*Passage*:
++++++++++
Then here comes a guy, Barack Obama, who predicted exactly what we should have or have not done in the biggest foreign policy of our time. He got it factualy right. His judgement has been correct in several other important foreign policies since he became a national leader. This include on Iran, Pakistan, Cuba etc.
Again, unlike Bill Clinton, Obama contests for the office of the prez against people who have all blundered on important foreign policies, especially Hillary Clinton. Her recent vote on Iran is another examaple of lucking judgement.
Obama, as inteligent as he is (graduate of Columbia and Havard), he doesnt need many years to learn how the politics of Washington works, the 3-4 years are quite enough for him. His ability to form a winning campaign team to challenge the Clintons, is a good example of his fast learning ability. Therefore his knowledge of washington politics puts him ahead of Bill at the time when he ran for the office. He clearly will know how to deal with the legislators better than Bill, as he was one of them.
Moreover, he also have a good knowledge of local needs and local politics due to his experience as a community organiser and his senatorial practice in Illinois.
His close blood connection to other parts of the world makes him more imformed on daily basis about foreign affairs as they directly affect some of his relatives. This gives him a good and fair judgement on issues concerning other parts of the world.
If you add to all this his personal experience abroad as a child and with his intelect and judgement, Obama comes out as the best candidate we had ever had for so long, a unique gift of God to the our country. His time is now based on the challenges we are facing. Obama is exactly what we need to solve them. Good judgement and natural intelect is lucking in most of the candidates especialy Hillary's judgement. Barack is untanished by the washington politics and therefore it will be easy for him to clean the foul acts of the washington. We need Obama and Obama is willing to serve his country, what are we waiting for.....Vote Obama pleeeeeeeeeeeeeease.
Posted by: baba | December 21, 2007 4:06 PM
why is obama even talking about the iran resolution? he was too busy campaigning to show up to cast a vote.
Posted by: jose | December 21, 2007 4:13 PM
What can not be denied is the fact that Obama has as much foreign policy experience as me.
++++++++++
*Given information*:
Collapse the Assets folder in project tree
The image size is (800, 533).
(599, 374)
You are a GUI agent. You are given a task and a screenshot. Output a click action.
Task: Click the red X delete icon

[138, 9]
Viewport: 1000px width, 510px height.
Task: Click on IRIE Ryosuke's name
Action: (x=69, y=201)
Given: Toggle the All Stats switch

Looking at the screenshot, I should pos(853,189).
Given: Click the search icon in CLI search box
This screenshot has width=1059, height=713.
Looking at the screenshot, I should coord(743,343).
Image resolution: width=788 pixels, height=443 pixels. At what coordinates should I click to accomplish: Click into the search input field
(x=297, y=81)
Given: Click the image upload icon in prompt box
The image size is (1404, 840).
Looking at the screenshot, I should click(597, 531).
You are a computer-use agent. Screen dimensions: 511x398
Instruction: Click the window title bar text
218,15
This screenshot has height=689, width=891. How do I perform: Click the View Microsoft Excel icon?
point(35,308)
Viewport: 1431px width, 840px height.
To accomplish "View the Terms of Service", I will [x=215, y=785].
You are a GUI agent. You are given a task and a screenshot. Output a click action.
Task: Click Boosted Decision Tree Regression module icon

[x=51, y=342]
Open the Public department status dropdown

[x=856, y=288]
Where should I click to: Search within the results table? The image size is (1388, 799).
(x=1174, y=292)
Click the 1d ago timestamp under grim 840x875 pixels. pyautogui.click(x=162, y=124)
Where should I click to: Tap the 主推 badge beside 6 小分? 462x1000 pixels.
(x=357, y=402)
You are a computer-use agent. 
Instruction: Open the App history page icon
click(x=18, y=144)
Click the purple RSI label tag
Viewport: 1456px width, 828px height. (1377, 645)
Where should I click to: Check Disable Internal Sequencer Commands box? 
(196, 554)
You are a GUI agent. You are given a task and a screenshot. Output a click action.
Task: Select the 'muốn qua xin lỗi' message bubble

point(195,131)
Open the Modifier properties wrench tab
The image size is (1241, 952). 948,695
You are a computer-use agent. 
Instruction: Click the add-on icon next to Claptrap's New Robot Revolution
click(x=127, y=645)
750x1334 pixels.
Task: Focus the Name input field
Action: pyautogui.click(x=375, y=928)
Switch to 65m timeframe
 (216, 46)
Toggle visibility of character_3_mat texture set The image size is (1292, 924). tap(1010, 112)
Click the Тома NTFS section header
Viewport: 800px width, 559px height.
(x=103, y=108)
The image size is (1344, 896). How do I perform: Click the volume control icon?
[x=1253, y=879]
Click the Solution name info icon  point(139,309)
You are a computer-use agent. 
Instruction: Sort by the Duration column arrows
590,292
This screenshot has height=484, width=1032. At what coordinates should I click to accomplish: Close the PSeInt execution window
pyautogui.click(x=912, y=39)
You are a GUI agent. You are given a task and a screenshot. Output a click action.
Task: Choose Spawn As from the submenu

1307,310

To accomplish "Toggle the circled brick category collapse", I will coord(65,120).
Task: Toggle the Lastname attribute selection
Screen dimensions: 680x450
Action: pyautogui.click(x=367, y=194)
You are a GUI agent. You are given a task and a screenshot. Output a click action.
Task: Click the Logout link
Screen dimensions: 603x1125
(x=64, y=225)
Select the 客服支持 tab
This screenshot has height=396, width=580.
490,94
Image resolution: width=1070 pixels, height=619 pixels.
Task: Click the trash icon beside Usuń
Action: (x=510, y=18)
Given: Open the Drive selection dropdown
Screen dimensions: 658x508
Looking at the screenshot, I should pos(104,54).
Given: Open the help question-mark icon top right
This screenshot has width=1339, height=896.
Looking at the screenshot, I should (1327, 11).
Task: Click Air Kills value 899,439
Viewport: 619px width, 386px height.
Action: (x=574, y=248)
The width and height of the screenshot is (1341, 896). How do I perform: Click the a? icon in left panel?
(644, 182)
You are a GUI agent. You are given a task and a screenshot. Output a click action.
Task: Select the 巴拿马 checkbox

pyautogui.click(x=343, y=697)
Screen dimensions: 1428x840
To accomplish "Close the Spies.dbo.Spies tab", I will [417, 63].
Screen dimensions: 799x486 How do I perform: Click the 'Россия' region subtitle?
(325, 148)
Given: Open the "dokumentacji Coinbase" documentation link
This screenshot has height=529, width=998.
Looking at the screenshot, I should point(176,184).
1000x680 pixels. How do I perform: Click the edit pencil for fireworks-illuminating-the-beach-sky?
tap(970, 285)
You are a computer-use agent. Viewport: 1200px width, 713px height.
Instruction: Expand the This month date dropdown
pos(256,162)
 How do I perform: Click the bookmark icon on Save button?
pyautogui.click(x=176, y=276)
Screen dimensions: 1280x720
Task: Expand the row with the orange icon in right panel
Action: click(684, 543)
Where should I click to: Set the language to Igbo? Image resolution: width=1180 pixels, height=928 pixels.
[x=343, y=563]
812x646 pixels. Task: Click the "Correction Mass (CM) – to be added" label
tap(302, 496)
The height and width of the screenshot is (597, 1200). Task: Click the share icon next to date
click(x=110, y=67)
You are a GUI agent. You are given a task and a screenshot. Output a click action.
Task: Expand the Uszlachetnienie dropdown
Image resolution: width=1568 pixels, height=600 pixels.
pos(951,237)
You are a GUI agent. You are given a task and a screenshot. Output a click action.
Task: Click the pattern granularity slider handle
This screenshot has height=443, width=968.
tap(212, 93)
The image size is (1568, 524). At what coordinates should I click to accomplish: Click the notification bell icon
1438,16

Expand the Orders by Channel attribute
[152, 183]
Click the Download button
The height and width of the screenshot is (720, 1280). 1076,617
++++++++++
*Things to do*:
[A] In the Obama comment thread, what background does the first commenter credit for Obama's knowledge of local needs and local politics?
[B] Continue the Obama comment thread from where it stops.

*Set of answers*:
[A] His experience as a community organiser and his senatorial practice in Illinois.

[B]
-----------
Yeah but it can't be denied tha Obama is about 10x smarter than you
Posted by: Mike Phillips | December 21, 2007 4:25 PM
True, Obama is very smart. Smart enough to get a sweet-heart deal from every one's favorite bag man, Tony Rezko.
Posted by: jmariotti | December 21, 2007 5:08 PM
This whole thing about Hillary being "experianced" is a load of hooey.
She doesn't have any experiance. The Clinton Campaign is trying to dishonestly paint the fact that she is older than Obama as being more experianced.
It's a crock.
John Edwards is not Viable because he has accepted matching federal funds for his presidential election, which means if he wins Iowa, Hillary can outspend him 4:1 in the Feb 5th states.
If people want to stop Hillary, they have to move their support from Edwards to Obama.
Edwards is a one state wonder at best. His "message" may be populist in tone, but it is unrealistic and the worst type of pandering.
Obama is what America needs. Hillary won't even win the white house, and if she does, the DLC will have their boots on the throats of the Progressive Caucus for the next 4 years.
Posted by: Irishamerican | December 21, 2007 6:45 PM
True, Obama is very smart. Smart enough to get a sweet-heart deal from every one's favorite bag man, Tony Rezko.
________________________
It wasn't a sweet-heart deal, all reports say that it was a legitimate deal and there was no wrong-doing... as Obama has said himself, it was just a bone-headed thing to do because Rezko was under investigation at the time for unrelated things.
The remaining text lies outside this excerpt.